* EXERCISE OBJECTIVE
Send back all of the data, word for word.

(Saved data entries)
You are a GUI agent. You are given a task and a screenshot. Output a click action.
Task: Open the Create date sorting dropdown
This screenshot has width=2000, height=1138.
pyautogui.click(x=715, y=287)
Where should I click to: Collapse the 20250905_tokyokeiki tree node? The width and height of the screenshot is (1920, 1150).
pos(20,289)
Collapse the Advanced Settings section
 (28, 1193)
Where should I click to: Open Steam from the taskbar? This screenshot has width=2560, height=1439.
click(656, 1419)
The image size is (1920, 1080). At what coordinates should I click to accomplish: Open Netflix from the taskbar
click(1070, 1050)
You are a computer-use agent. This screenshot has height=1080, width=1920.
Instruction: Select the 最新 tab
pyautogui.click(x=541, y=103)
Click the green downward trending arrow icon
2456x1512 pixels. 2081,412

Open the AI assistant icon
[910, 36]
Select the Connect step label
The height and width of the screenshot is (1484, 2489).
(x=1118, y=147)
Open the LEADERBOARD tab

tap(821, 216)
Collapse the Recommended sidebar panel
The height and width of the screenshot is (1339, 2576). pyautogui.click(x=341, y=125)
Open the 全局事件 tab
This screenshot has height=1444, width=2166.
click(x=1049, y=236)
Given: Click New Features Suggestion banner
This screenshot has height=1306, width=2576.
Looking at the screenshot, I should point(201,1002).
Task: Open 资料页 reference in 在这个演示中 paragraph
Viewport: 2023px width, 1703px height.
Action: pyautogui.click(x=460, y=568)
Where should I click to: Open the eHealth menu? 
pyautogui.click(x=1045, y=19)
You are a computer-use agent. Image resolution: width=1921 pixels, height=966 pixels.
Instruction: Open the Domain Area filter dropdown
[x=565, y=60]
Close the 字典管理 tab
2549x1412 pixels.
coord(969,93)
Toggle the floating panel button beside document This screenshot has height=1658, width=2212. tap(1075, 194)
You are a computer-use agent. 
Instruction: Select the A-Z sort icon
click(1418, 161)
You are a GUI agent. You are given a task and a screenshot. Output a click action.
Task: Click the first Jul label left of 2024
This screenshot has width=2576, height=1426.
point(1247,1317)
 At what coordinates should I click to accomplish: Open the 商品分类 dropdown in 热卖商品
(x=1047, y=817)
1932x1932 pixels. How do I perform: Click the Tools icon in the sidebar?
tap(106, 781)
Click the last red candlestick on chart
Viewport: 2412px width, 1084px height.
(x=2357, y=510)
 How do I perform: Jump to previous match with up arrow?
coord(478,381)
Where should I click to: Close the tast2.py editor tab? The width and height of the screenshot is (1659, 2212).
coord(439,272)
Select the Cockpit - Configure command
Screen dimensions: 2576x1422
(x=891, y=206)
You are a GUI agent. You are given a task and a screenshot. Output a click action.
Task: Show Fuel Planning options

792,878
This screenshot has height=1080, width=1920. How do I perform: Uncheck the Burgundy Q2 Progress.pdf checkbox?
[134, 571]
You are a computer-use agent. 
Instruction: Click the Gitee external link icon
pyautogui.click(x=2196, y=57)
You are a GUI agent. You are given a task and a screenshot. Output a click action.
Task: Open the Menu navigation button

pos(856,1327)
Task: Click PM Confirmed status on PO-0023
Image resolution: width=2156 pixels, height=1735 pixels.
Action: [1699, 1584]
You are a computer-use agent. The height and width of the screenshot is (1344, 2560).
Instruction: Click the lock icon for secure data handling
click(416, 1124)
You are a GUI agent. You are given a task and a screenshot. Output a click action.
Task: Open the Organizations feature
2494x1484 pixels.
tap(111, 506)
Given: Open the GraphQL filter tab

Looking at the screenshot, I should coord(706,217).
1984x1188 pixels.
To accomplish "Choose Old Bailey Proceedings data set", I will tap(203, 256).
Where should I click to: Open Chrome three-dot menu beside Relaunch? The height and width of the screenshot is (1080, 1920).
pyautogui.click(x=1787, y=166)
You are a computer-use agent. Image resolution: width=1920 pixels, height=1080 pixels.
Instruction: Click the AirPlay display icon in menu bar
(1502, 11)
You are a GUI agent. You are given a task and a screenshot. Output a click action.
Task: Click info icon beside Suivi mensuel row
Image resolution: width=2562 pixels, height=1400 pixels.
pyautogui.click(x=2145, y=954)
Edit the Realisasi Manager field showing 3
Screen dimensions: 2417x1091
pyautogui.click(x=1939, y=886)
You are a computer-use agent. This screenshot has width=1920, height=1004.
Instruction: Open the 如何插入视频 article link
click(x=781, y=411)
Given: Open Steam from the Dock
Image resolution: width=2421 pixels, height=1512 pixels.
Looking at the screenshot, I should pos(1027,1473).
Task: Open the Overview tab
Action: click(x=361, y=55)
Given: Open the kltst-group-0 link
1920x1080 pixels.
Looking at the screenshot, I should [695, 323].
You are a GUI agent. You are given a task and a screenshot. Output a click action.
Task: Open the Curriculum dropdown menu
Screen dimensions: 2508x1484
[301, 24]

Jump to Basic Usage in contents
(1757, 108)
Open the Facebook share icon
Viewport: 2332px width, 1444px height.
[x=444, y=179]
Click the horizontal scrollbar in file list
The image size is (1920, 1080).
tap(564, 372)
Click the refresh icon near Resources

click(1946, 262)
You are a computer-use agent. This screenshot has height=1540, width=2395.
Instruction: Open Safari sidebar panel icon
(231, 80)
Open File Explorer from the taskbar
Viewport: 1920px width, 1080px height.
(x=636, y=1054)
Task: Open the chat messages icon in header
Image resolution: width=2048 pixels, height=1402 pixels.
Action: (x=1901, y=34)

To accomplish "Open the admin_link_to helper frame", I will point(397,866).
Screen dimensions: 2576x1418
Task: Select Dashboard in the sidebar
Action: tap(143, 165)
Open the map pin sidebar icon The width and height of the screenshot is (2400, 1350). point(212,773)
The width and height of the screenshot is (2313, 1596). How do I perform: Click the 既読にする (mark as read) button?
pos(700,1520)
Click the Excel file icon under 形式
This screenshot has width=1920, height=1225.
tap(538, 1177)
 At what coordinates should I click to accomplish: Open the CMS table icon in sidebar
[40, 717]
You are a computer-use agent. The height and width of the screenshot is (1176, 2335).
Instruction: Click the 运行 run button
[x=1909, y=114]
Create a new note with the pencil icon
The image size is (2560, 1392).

* SOLUTION
You are a GUI agent. You are given a task and a screenshot. Output a click action.
Task: Open the Create date sorting dropdown
This screenshot has width=2000, height=1138.
pyautogui.click(x=715, y=287)
Where should I click to: Collapse the 20250905_tokyokeiki tree node? The width and height of the screenshot is (1920, 1150).
pos(20,289)
Collapse the Advanced Settings section
 (28, 1193)
Where should I click to: Open Steam from the taskbar? This screenshot has width=2560, height=1439.
click(656, 1419)
The image size is (1920, 1080). At what coordinates should I click to accomplish: Open Netflix from the taskbar
click(1070, 1050)
You are a computer-use agent. This screenshot has height=1080, width=1920.
Instruction: Select the 最新 tab
pyautogui.click(x=541, y=103)
Click the green downward trending arrow icon
2456x1512 pixels. 2081,412

Open the AI assistant icon
[910, 36]
Select the Connect step label
The height and width of the screenshot is (1484, 2489).
(x=1118, y=147)
Open the LEADERBOARD tab

tap(821, 216)
Collapse the Recommended sidebar panel
The height and width of the screenshot is (1339, 2576). pyautogui.click(x=341, y=125)
Open the 全局事件 tab
This screenshot has height=1444, width=2166.
click(x=1049, y=236)
Given: Click New Features Suggestion banner
This screenshot has height=1306, width=2576.
Looking at the screenshot, I should point(201,1002).
Task: Open 资料页 reference in 在这个演示中 paragraph
Viewport: 2023px width, 1703px height.
Action: pyautogui.click(x=460, y=568)
Where should I click to: Open the eHealth menu? 
pyautogui.click(x=1045, y=19)
You are a computer-use agent. Image resolution: width=1921 pixels, height=966 pixels.
Instruction: Open the Domain Area filter dropdown
[x=565, y=60]
Close the 字典管理 tab
2549x1412 pixels.
coord(969,93)
Toggle the floating panel button beside document This screenshot has height=1658, width=2212. tap(1075, 194)
You are a computer-use agent. 
Instruction: Select the A-Z sort icon
click(1418, 161)
You are a GUI agent. You are given a task and a screenshot. Output a click action.
Task: Click the first Jul label left of 2024
This screenshot has width=2576, height=1426.
point(1247,1317)
 At what coordinates should I click to accomplish: Open the 商品分类 dropdown in 热卖商品
(x=1047, y=817)
1932x1932 pixels. How do I perform: Click the Tools icon in the sidebar?
tap(106, 781)
Click the last red candlestick on chart
Viewport: 2412px width, 1084px height.
(x=2357, y=510)
 How do I perform: Jump to previous match with up arrow?
coord(478,381)
Where should I click to: Close the tast2.py editor tab? The width and height of the screenshot is (1659, 2212).
coord(439,272)
Select the Cockpit - Configure command
Screen dimensions: 2576x1422
(x=891, y=206)
You are a GUI agent. You are given a task and a screenshot. Output a click action.
Task: Show Fuel Planning options

792,878
This screenshot has height=1080, width=1920. How do I perform: Uncheck the Burgundy Q2 Progress.pdf checkbox?
[134, 571]
You are a computer-use agent. 
Instruction: Click the Gitee external link icon
pyautogui.click(x=2196, y=57)
You are a GUI agent. You are given a task and a screenshot. Output a click action.
Task: Open the Menu navigation button

pos(856,1327)
Task: Click PM Confirmed status on PO-0023
Image resolution: width=2156 pixels, height=1735 pixels.
Action: [1699, 1584]
You are a computer-use agent. The height and width of the screenshot is (1344, 2560).
Instruction: Click the lock icon for secure data handling
click(416, 1124)
You are a GUI agent. You are given a task and a screenshot. Output a click action.
Task: Open the Organizations feature
2494x1484 pixels.
tap(111, 506)
Given: Open the GraphQL filter tab

Looking at the screenshot, I should coord(706,217).
1984x1188 pixels.
To accomplish "Choose Old Bailey Proceedings data set", I will tap(203, 256).
Where should I click to: Open Chrome three-dot menu beside Relaunch? The height and width of the screenshot is (1080, 1920).
pyautogui.click(x=1787, y=166)
You are a computer-use agent. Image resolution: width=1920 pixels, height=1080 pixels.
Instruction: Click the AirPlay display icon in menu bar
(1502, 11)
You are a GUI agent. You are given a task and a screenshot. Output a click action.
Task: Click info icon beside Suivi mensuel row
Image resolution: width=2562 pixels, height=1400 pixels.
pyautogui.click(x=2145, y=954)
Edit the Realisasi Manager field showing 3
Screen dimensions: 2417x1091
pyautogui.click(x=1939, y=886)
You are a computer-use agent. This screenshot has width=1920, height=1004.
Instruction: Open the 如何插入视频 article link
click(x=781, y=411)
Given: Open Steam from the Dock
Image resolution: width=2421 pixels, height=1512 pixels.
Looking at the screenshot, I should pos(1027,1473).
Task: Open the Overview tab
Action: click(x=361, y=55)
Given: Open the kltst-group-0 link
1920x1080 pixels.
Looking at the screenshot, I should [695, 323].
You are a GUI agent. You are given a task and a screenshot. Output a click action.
Task: Open the Curriculum dropdown menu
Screen dimensions: 2508x1484
[301, 24]

Jump to Basic Usage in contents
(1757, 108)
Open the Facebook share icon
Viewport: 2332px width, 1444px height.
[x=444, y=179]
Click the horizontal scrollbar in file list
The image size is (1920, 1080).
tap(564, 372)
Click the refresh icon near Resources

click(1946, 262)
You are a computer-use agent. This screenshot has height=1540, width=2395.
Instruction: Open Safari sidebar panel icon
(231, 80)
Open File Explorer from the taskbar
Viewport: 1920px width, 1080px height.
(x=636, y=1054)
Task: Open the chat messages icon in header
Image resolution: width=2048 pixels, height=1402 pixels.
Action: (x=1901, y=34)

To accomplish "Open the admin_link_to helper frame", I will point(397,866).
Screen dimensions: 2576x1418
Task: Select Dashboard in the sidebar
Action: tap(143, 165)
Open the map pin sidebar icon The width and height of the screenshot is (2400, 1350). point(212,773)
The width and height of the screenshot is (2313, 1596). How do I perform: Click the 既読にする (mark as read) button?
pos(700,1520)
Click the Excel file icon under 形式
This screenshot has width=1920, height=1225.
tap(538, 1177)
 At what coordinates should I click to accomplish: Open the CMS table icon in sidebar
[40, 717]
You are a computer-use agent. The height and width of the screenshot is (1176, 2335).
Instruction: Click the 运行 run button
[x=1909, y=114]
Create a new note with the pencil icon
The image size is (2560, 1392).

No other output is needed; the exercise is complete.